The study in Wales used the old shingles shot (Zostavax), which has been phased out and is no longer available in the U.S. because a better vaccine (Shingrix) has been developed. The new one was better for preventing shingles. But would it work against dementia as well?
The rapid transition from the old to the new vaccine in the U.S. created the opportunity for another natural experiment. This one showed that the new vaccine reduced dementia by 17% compared to the old vaccine; again, women benefited more than men. This study was published June 2024 in Nature Medicine. We can't just add 17% to 20% and estimate a 37% dementia reduction with the new (Shingrix) shot, because the two studies were different, including different measures of dementia. But it does seems reasonable to estimate that the series of two Shingrix shots reduces the risk of dementia by more than 20%, at least for the next 7 years of the study, and probably well after that.
The two Shingrix shots are usually given two to 6 months apart. In case you want to check in advance, the guidelines for who should or should not receive the shots are here.
Other Possible Benefits
The following are from observational studies, not controlled trials or natural experiments, so their conclusions are less definitive, but still worth noting.
A study has found that the (old) shingles vaccine helped prevent stroke also, published Feb. 2020.
And more recently, a large association study of 1.2 million Koreans found reduced Alzheimer's risk and reduced heart attack risk as well (published May 2025): "A large observational study published in the European Heart Journal in May 2025 found that people aged 50 and older who received the live zoster (shingles) vaccine had a 23% lower risk of cardiovascular events overall, including a 26% lower risk of major events like heart attack, stroke, or death from heart disease, and a 26% lower risk of heart failure. The protective effect was strongest in the first two to three years but lasted for up to eight years. These benefits were particularly noted among men, people under 60, and those with unhealthy lifestyle factors such as smoking, drinking, or inactivity. The study analyzed data from over 1.2 million Korean adults starting in 2012, making it one of the largest and most comprehensive to examine the link between shingles vaccination and heart outcomes."

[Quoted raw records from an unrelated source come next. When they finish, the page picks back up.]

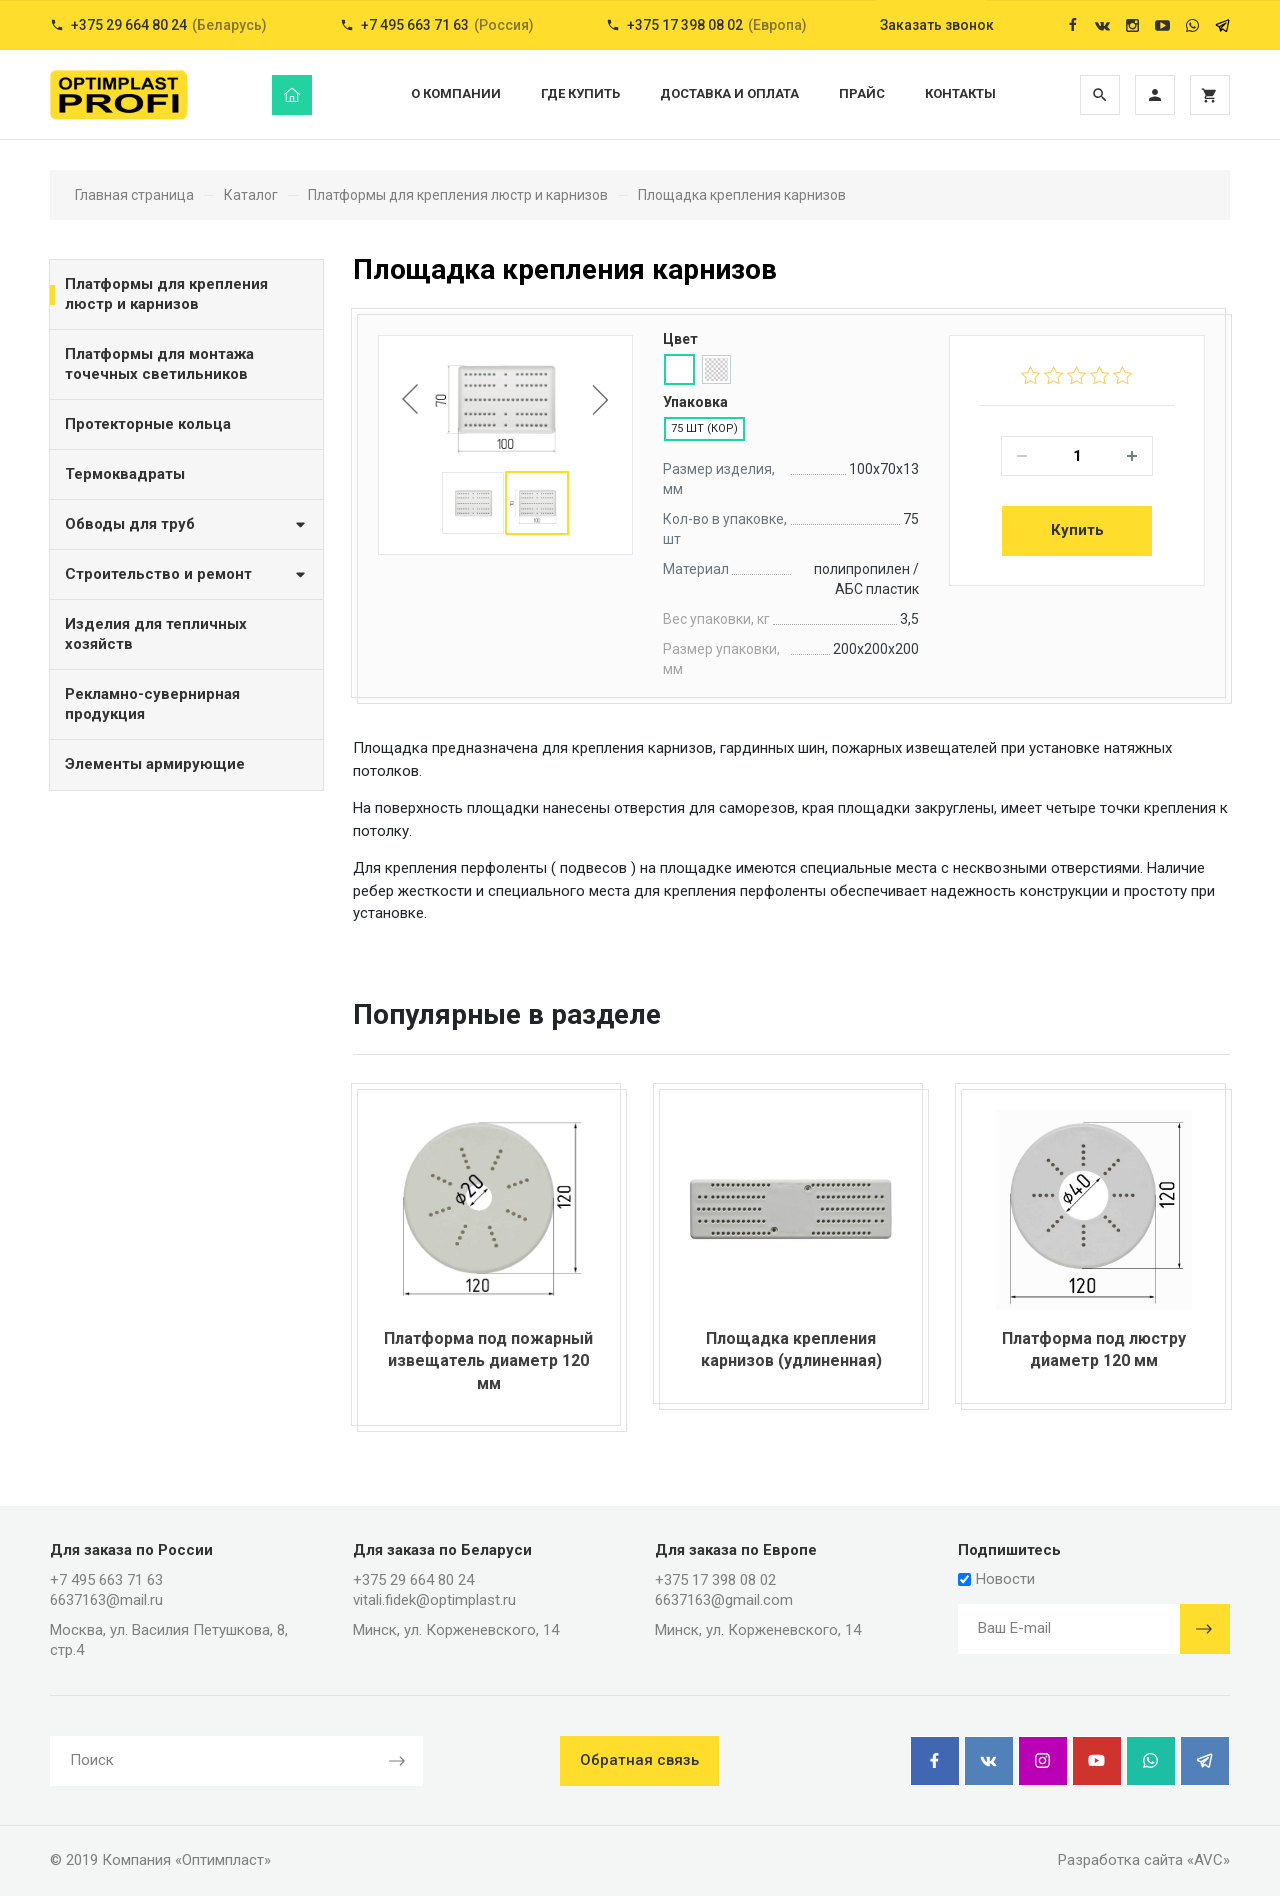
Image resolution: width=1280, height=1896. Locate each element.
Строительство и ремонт (186, 573)
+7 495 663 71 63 (106, 1580)
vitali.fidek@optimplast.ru (434, 1600)
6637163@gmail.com (724, 1600)
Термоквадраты (125, 474)
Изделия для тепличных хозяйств (156, 634)
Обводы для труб (186, 523)
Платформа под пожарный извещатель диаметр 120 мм (488, 1361)
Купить (1077, 530)
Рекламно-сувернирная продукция (152, 704)
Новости (996, 1579)
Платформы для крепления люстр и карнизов (166, 294)
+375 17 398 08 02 (715, 1580)
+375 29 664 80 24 (413, 1580)
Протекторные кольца (148, 424)
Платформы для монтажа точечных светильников (159, 364)
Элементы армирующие (155, 764)
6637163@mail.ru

This study also used the old shingles vaccine; it looked at results for up to 8 years, so the new (Shingrix) vaccine was not available when it started.
Risks of Shingles Shots
The main concern has been risk of GBS (Guillain-Barré syndrome). It is extremely rare; one estimate of the risk was three cases per million shingles vaccinations. Other studies of large datasets found too few cases to make any estimates, or no evidence for GBS at all. GBS can cause neuropathy and paralysis in some cases; most people fully recover, but that can take two or three years.